(Beginning of Input data)

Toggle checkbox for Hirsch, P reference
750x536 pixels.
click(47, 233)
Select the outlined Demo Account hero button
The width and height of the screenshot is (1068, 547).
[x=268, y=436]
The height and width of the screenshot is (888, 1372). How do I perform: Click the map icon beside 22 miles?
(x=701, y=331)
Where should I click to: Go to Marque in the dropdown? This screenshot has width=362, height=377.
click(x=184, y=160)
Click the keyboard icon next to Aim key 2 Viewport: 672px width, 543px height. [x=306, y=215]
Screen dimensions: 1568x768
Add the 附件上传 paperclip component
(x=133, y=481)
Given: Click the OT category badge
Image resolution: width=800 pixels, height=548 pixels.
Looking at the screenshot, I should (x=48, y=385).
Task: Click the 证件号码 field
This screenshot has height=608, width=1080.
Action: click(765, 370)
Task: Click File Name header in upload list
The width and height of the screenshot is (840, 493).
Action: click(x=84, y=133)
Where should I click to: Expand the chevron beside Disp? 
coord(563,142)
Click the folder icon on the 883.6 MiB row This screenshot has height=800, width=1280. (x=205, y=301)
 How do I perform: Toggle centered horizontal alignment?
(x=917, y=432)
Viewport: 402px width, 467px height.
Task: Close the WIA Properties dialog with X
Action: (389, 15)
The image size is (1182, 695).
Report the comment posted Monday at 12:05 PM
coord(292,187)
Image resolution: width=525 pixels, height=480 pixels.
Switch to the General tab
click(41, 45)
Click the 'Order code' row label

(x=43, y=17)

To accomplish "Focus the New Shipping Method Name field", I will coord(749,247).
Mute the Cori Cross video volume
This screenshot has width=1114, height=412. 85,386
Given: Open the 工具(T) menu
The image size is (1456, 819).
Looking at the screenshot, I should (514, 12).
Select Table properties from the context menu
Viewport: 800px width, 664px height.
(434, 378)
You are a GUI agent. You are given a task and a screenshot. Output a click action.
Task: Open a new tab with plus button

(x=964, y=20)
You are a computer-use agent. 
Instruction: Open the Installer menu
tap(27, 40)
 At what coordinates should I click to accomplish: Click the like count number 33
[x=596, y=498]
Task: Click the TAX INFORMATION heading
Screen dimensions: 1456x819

(End of Input data)

§ Your goal:
Every line above with the string "field" in it should be copied into the answer.

§ Exercise solution:
Task: Click the 证件号码 field
To accomplish "Focus the New Shipping Method Name field", I will coord(749,247).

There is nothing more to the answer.